Q: Are oxygen-enriched hotel rooms helpful, or is it just marketing and may inhibit acclimatization?


Dr. Friedlander: If you're going up for a vacation to see the views, sure you'll probably sleep more comfortably in the high-oxygenated rooms.


But if you're going to do any high-altitude exercise (e.g., skiing), you may be doing your body a disservice as you're missing the acclimatization that occurs overnight. Many adaptations occur in these types of environments, and artificially skipping them may lead to a loss of beneficial outcomes.


One study we did provided supplemental antioxidants to review oxidative stress at altitude. We found that these free radicals (reactive oxygen species) were the signaling molecules, so preventing their occurrence meant we saw a muted adaptogen response.


As with resistance training, if given a high-dose Vitamin C, you will mute your adaptive response. Therefore, I wouldn't recommend the high-oxygenated rooms for adaptive health purposes.




My final thought for you is a small warning regarding high-altitude activities.
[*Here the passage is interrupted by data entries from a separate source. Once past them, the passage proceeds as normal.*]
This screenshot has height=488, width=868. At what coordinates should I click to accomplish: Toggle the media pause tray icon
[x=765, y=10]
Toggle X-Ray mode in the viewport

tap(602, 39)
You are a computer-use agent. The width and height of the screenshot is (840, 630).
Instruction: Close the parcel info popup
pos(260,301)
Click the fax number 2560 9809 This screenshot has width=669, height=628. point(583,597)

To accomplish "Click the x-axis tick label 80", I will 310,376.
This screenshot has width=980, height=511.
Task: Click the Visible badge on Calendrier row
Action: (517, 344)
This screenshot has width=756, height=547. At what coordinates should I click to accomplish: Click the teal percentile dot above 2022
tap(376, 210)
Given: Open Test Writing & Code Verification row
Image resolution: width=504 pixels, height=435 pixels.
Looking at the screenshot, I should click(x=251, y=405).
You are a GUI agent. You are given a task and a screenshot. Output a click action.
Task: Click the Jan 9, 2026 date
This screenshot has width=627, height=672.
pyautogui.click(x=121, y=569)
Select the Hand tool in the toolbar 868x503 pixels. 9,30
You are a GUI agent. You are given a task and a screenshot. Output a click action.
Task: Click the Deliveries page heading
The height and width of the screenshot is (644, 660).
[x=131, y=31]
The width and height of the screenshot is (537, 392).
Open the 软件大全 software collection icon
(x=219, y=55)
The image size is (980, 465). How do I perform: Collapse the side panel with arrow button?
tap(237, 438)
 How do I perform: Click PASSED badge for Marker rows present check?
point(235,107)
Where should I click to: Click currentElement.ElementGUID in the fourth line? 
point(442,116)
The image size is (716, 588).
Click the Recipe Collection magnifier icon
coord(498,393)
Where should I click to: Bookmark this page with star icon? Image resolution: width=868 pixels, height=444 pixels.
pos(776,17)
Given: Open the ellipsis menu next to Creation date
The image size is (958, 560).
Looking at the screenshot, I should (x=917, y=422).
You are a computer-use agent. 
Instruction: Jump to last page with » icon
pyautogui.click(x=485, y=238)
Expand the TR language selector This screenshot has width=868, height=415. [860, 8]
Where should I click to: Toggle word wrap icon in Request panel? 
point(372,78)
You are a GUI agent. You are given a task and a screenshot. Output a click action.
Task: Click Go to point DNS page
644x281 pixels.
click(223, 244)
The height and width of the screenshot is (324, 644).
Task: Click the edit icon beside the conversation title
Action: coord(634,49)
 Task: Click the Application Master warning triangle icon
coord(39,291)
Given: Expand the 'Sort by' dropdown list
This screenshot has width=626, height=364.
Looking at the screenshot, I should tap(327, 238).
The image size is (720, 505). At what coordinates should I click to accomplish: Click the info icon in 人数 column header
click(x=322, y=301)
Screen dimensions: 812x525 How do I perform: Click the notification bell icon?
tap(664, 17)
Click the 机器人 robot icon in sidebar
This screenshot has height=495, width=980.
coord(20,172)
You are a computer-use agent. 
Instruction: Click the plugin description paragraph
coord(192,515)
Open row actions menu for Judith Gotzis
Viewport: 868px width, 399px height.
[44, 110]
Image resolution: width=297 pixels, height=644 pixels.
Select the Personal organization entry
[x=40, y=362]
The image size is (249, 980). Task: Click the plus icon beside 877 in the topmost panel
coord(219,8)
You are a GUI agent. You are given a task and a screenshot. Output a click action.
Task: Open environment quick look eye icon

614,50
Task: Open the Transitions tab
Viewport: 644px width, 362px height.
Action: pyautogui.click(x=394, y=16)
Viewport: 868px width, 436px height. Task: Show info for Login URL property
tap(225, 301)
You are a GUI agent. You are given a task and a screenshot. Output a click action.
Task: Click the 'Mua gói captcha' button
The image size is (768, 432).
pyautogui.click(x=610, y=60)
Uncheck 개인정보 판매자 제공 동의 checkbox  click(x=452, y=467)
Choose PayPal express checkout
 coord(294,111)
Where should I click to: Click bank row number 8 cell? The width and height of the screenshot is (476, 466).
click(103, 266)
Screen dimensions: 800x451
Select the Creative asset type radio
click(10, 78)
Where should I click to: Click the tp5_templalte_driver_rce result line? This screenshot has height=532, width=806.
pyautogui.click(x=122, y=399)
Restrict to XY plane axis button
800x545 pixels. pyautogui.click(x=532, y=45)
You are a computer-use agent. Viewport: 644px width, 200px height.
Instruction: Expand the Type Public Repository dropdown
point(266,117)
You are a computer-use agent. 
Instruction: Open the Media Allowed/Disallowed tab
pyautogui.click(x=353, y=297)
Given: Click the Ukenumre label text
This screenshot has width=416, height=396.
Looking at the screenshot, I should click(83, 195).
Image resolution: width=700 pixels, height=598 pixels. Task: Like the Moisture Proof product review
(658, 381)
There is some data to suggest that individuals who are repeatedly exposed to high elevations develop brain lesions that form from the chronic low-oxygen state.


So far, there has not been a direct link between that outcome and cognitive health decline or issues like dementia. However, brain changes can occur, so I wouldn't recommend repeatedly spending any prolonged time above 18,000 feet.


However, mountaineering is a fantastic endeavor in many other ways, from mental health to fitness, so keep climbing (just at lower altitudes).